An Image is Worth One Word: Personalizing Text-to-Image Generation using Textual Inversion

Accept info: ICLR 2023 Spotlight
Authors: Rinon Gal, Yuval Alaluf, Yuval Atzmon, Or Patashnik, Amit H. Bermano, Gal Chechik, Daniel Cohen-Or
Affiliation: Tel-Aviv University, NVIDIA
Links: arXiv, OpenReview, project page, GitHub
Task: personalized text-to-image generation
TLDR: Personalized text-to-image generation via optimizing only a single word embedding.

1. Intuition & Motivation

  • Goal: language-guided generation of new, user-specific concepts
    (ex. text-guided personalized generation, style transfer, concept compositions, bias reduction)

Figure3

Recently, large-scale text-to-image models have demonstrated an unprecedented capability to reason over natural language descriptions.
However, generating a desired target, such as user-specific concept, through text is quite difficult.
(see Figure 3)

To overcome this challenge, it is natural to train the T2I model to learn new concepts.
The three most common approaches are:

  1. Re-training the model with an expanded dataset, which is prohibitively expensive.
  2. Fine-tuning on a few examples, which typically leads to catastrophic forgetting.
  3. Training an adapter, though previous works face difficulties, such as accessing newly learned concepts.

Since training the T2I model has several limitations, authors frame the task as an inversion, inverting the concepts into new pseudo-words within the textual embedding space of a pre-trained text-to-image model.

2. Textual Inversion

Figure2

2.1. Approach overview

  • Goal: find pseudo-words that encode new, user-specified concepts
  • Core method: find pseudo-words through a visual reconstruction objective

2.2. Objective

\[v_* = \textrm{argmin}_{v} \mathbb{E}_{z \sim \mathcal{E}(x), y, \epsilon \sim \mathcal{N}(0,1), t} \left[ \left\| \epsilon - \epsilon_{\theta}(z_t, t, c_{\theta}(y)) \right\|_2^2 \right]\]

Find \(v_*\) through direct optimization, by minimizing the LDM loss.
Re-using the same training scheme as the original LDM model motivates the learned embedding to capture fine visual details unique to the concept.

3. Experiments

3.1. Qualitative results

Results are partially curated.
For each prompt, generate 16 candidates and manually select the best result.
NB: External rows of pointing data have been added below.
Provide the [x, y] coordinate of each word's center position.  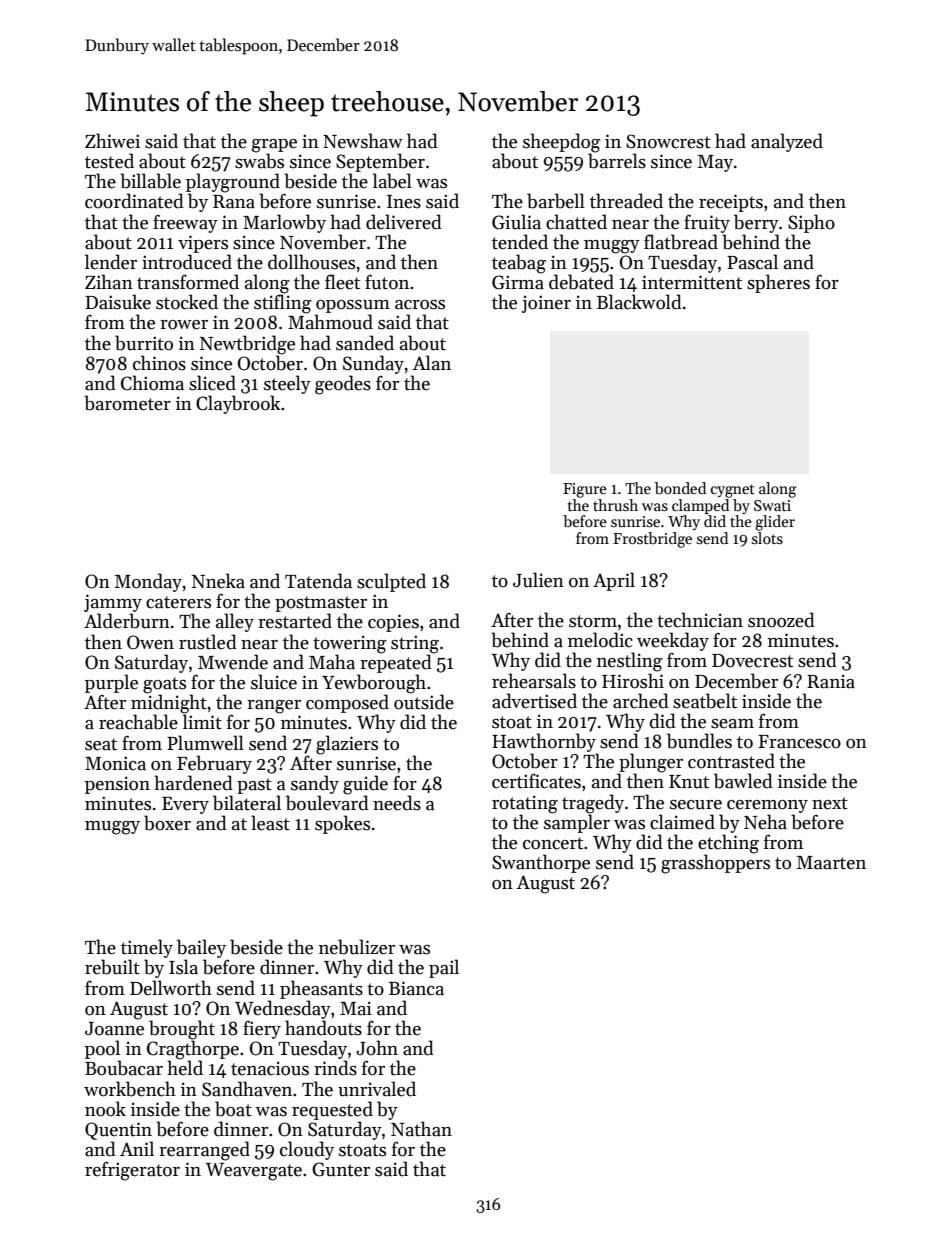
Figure [585, 490]
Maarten [831, 863]
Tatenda [318, 581]
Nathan [421, 1129]
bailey [201, 948]
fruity [707, 223]
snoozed [781, 620]
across [420, 305]
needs [397, 803]
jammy [113, 603]
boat [233, 1109]
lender [111, 262]
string [415, 644]
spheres [778, 283]
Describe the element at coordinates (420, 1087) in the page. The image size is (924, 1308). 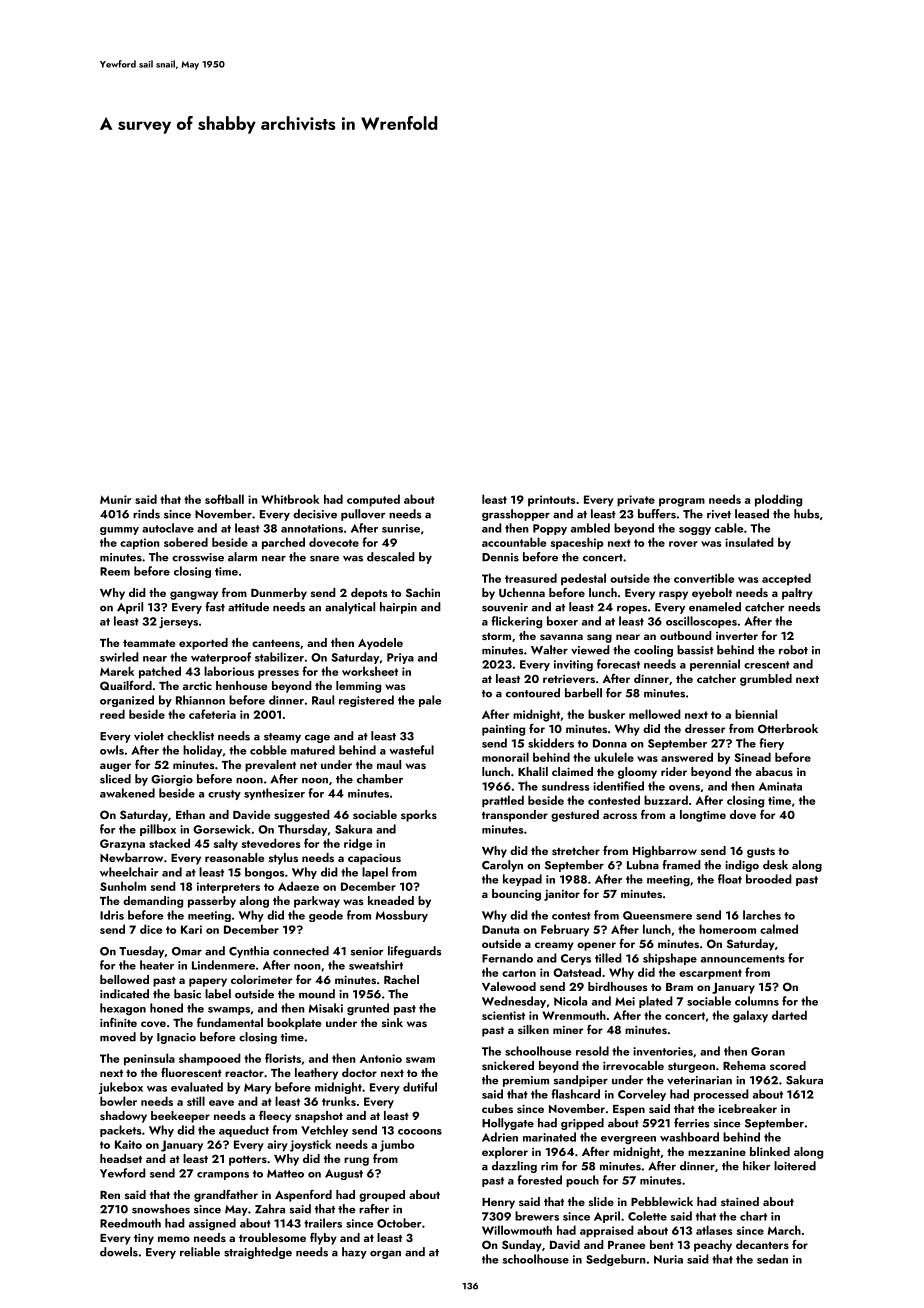
I see `dutiful` at that location.
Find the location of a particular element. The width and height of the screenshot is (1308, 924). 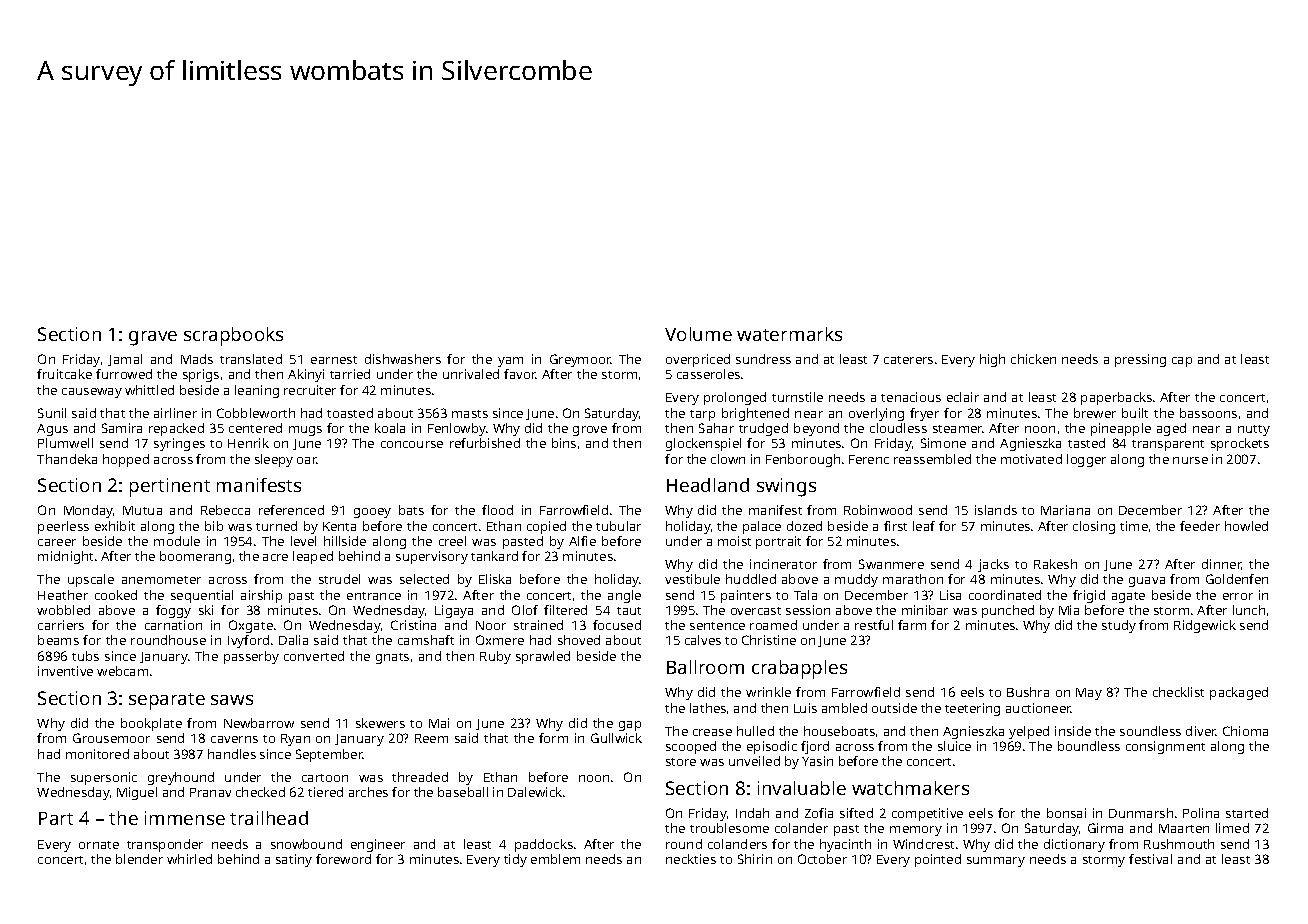

Rebecca is located at coordinates (225, 510).
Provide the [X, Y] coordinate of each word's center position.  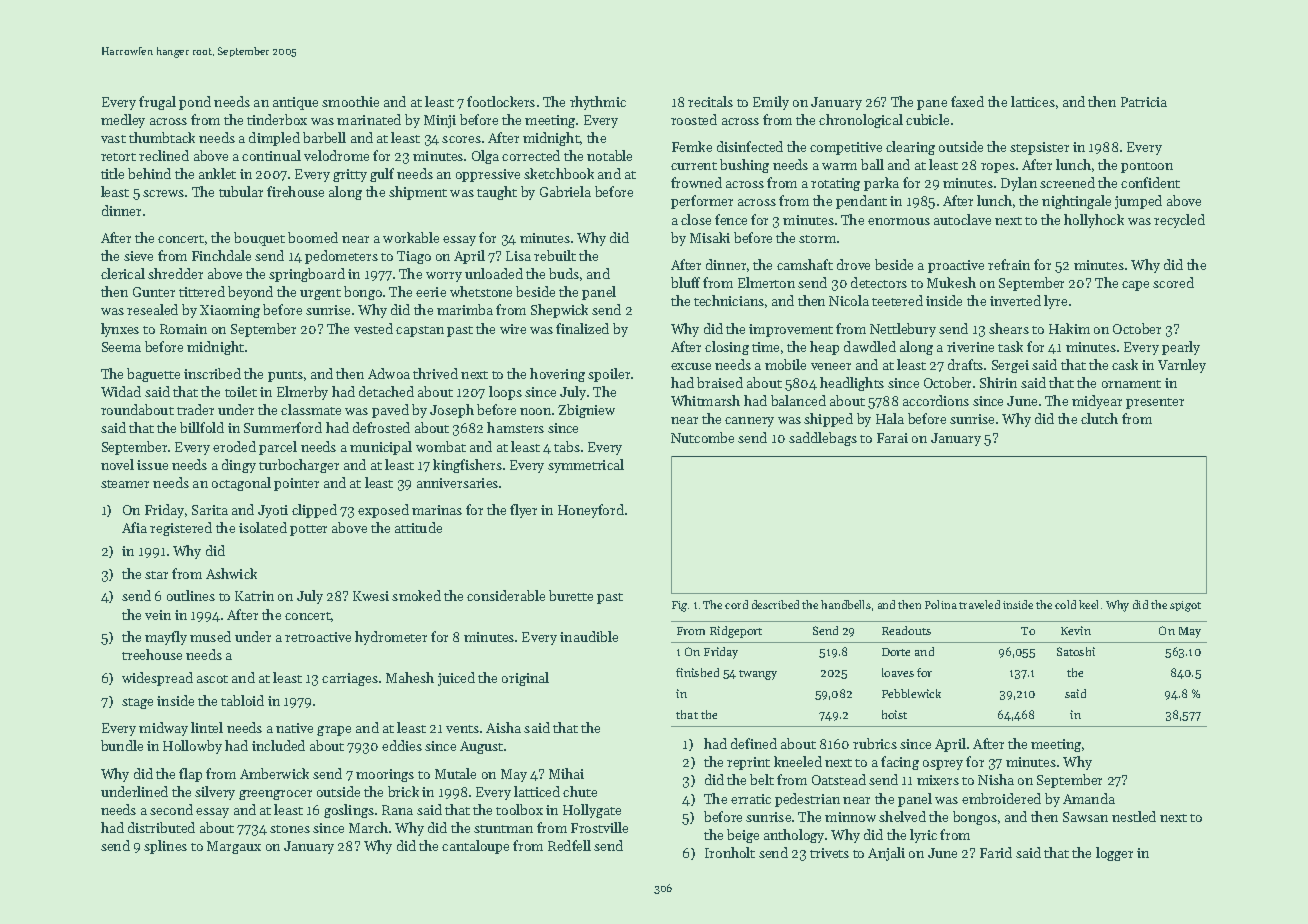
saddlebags [823, 439]
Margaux [234, 847]
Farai [892, 438]
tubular [241, 191]
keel [1088, 604]
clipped [314, 511]
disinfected [750, 146]
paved [390, 411]
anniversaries [457, 483]
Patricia [1144, 102]
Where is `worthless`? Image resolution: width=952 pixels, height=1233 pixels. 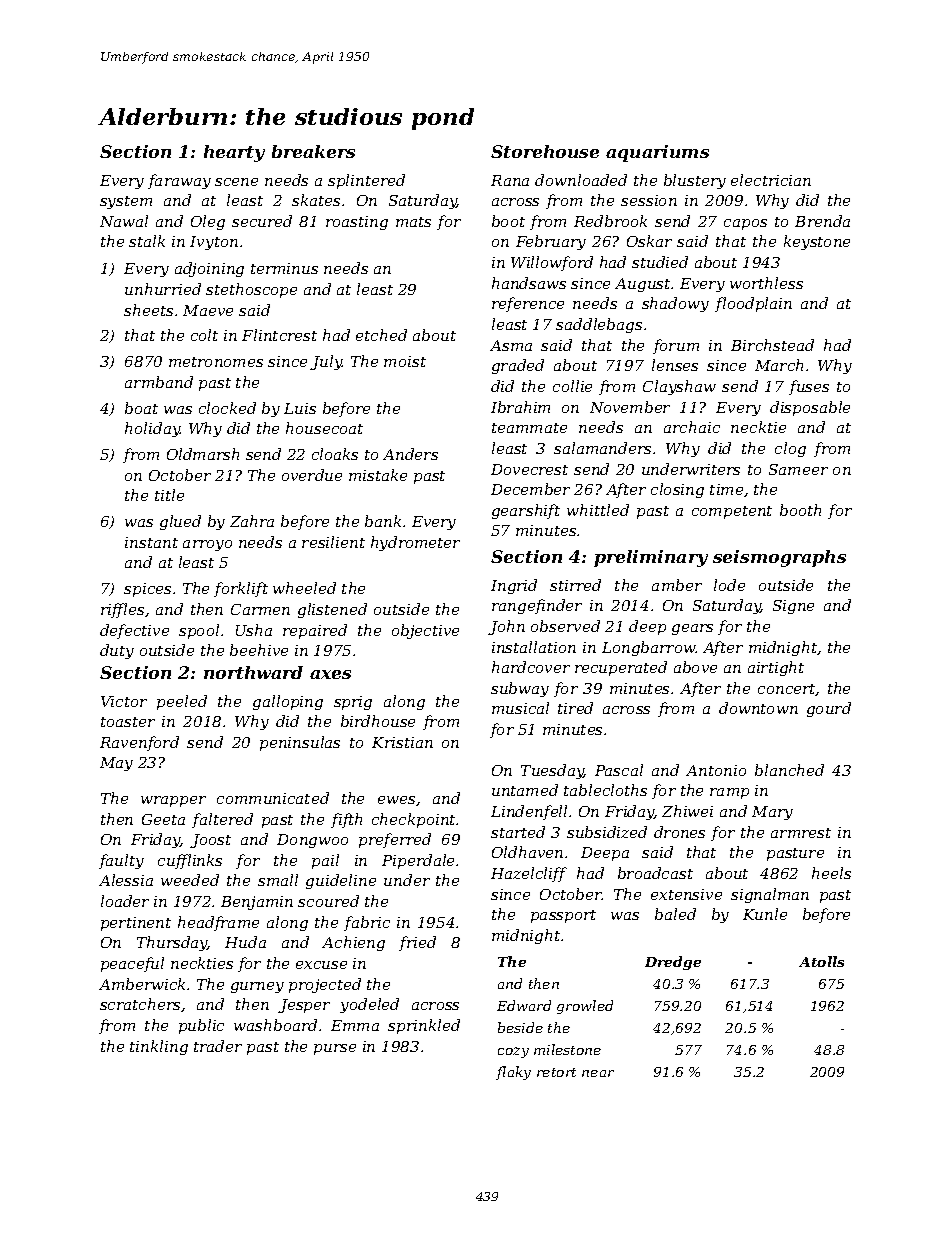 worthless is located at coordinates (766, 283).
Text-guided synthesis (Figure 4) Figure4
Style transfer (Figure 6) Figure6
Concept compositions (Figure 7) Figure7
Bias reduction (Figure 8) Figure8
Downstream applications (Figure 9) Figure9

3.2. Quantitative analysis

  • Metrics
    Reconstruction (ability to replicate the target concept): CLIP-I, user study
    Editability (ability to modify the concepts using textual prompts): CLIP-T, user study
  • Evaluation
    Generate 64 samples using 50 DDIM steps per prompt
  • Implementation details
    Use LDM
    5,000 optimization steps
    Word embeddings were initialized with the embeddings of a single-word coarse descriptor of the object
  • Ablations
    Inversion method
    Traing dataset (training set size, training image diversity, training prompts)

3.3. Limitations

  1. Typical failure cases: difficult relational prompts
  2. Learning a single concept requires roughly two hours.
  3. Since CLIP is less sensitive to shape-preservation, CLIP-I is not a reliable metric.
  4. Textual Inversion may still struggle with learning precise shapes, instead incorporating the semantic essence of a concept.
  5. In contrast to the baseline LDM model, inverted Stable Diffusion embeddings tend to dominate the prompt and become more difficult to integrate into new, simple prompts.